Fat sandwich at Grease Trucks set up by Rutgers University in New Brunswick, NJ: Following the cheesesteak and big sandwich thread of this list, try to imagine the most unhealthy, but delicious sandwich on earth. These sandwiches will still top that.
Soft pretzels: Another Philadelphia favorite, vendors hang out at attractions like the Franklin Institute or outside stadiums after games selling these snacks out of metal shopping carts. I go to a tiny pretzel shop in Rancocas Woods that makes and sells them fresh.
Donuts: Make sure to go to a non-franchise bakery to taste the best in this breakfast item. I love Dunkin Donuts, I even like their coffee, but nothing beats an independent bakery donut made with love. You’ll find bakeries and cake shops like this everywhere in the States.
Butter cake and stickybuns from Fritz’s Bakery: My dad is the king of sweets and this place is his kingdom. I can remember vividly waking up to white boxes and feeling sheer joy, because I knew right away that inside were two of the richest and sweetest treats known to man; butter cake and stickybuns from Fritz’s Bakery. Butter cake is pretty self-explanatory, just sweet cakey goodness that melts in your mouth and on the plate. Stickybuns are glazed cinnamon buns topped with raisins and/or walnuts. Ric and I woke up to this the first morning back in my childhood house. It was the best welcome home I could have ever imagined.

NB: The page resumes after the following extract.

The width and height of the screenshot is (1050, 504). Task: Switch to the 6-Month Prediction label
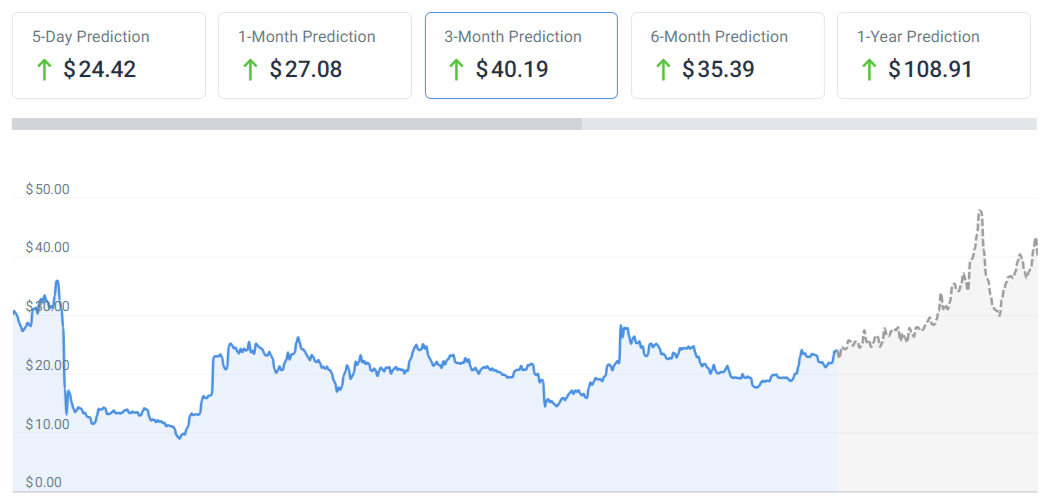point(719,37)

A proper milk shake: They’re known as thick shakes down here (Australia and New Zealand), but at home they’re always thick. I’m talking about hard ice cream with chocolate or strawberry syrup, not flavoring, and only a little milk. A thick, rich milkshake from your local ice cream shop. There’s nothing like it in the Summer.
Cornbread: Sweet, yet savory bread or muffins made of cornmeal. Everyone makes their cornbread differently.

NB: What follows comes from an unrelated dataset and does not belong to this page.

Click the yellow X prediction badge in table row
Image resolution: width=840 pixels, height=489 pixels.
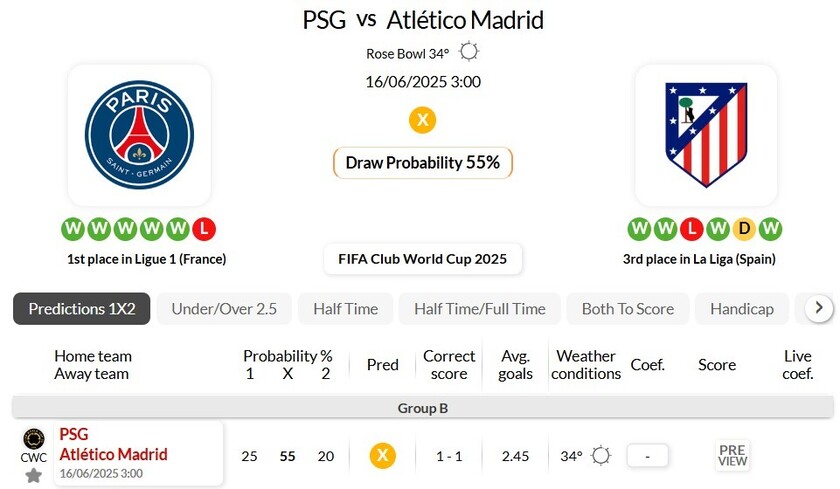(x=382, y=456)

Fried chicken: From somewhere other than KFC.
Perogies: Ric always makes fun of me and says these are American, but they are Polish! I tried them in Krakow, Poland and nothing really tops that, but the potato dumplings are very popular in the USA, best served with fried onions.

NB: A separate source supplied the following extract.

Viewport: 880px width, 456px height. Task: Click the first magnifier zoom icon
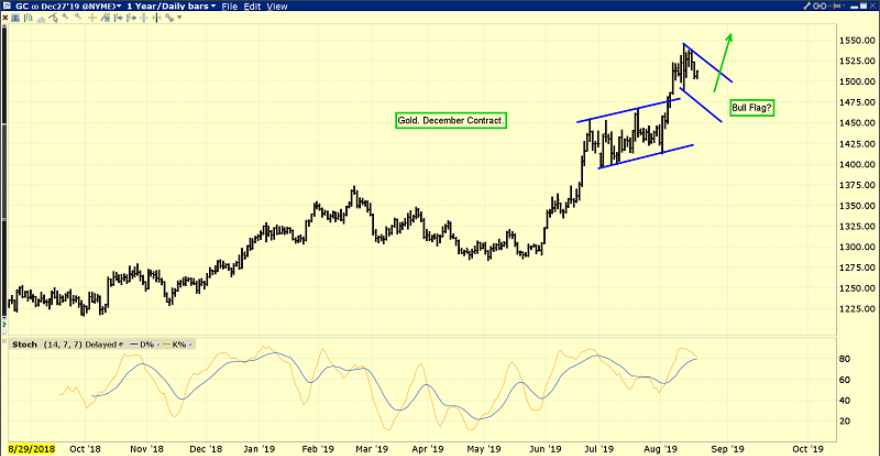coord(65,17)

Burger at PYT in Philadelphia, PA: It’s fairly easy to find a good American burger in the country, one layered with meat patties, covered in cheese and topped with bacon, lettuce, tomato and onion. PYT opened a few years back and they get creative with their extravagance on this traditional fast food sandwich. They also have alcoholic milkshakes, so…
Key Lime Pie in Key West, Florida: It can be hard to find good key lime pie in the States. I was spoiled at a young age to have been able to try it in Key West. It should have a matching tart and sweet qualities and baked in graham cracker crust.
Alligator: This is one of those novelty foods to try down South, that can actually be pretty good depending on how it’s served. I’ve tried alligator jerky in Florida that just tasted like any other jerky and seen alligator in a variety of ways on menus in New Orleans, LA. It’s worth a try if you have the chance.
Craft beer: Sure everyone knows Budweiser or Miller around the world, but what they may not know is the popularity and quality of craft beers in the States, especially in the Northeastern States. Beer around my area is really exciting. Everywhere you go you find a new brewery that dominates one area like Ubu beer in Lake Placid, NY and River Horse in Lambertville, NJ. This is a trend I love about America, because traveling, people will always say how commercialized the States are, but just using beer as an example, there are still unique and independent businesses popping up and prospering. Of course, I must add to try pumpkin ale. A lot of brewers make their own version of this Fall favorite.
Everyone is going to have different “best places” for this and that. These are mine and after visiting, you might find them your’s as well. Regardless of where you end up trying these recommended food items or where others take you, make sure to try as many as you can to get a proper taste of the States.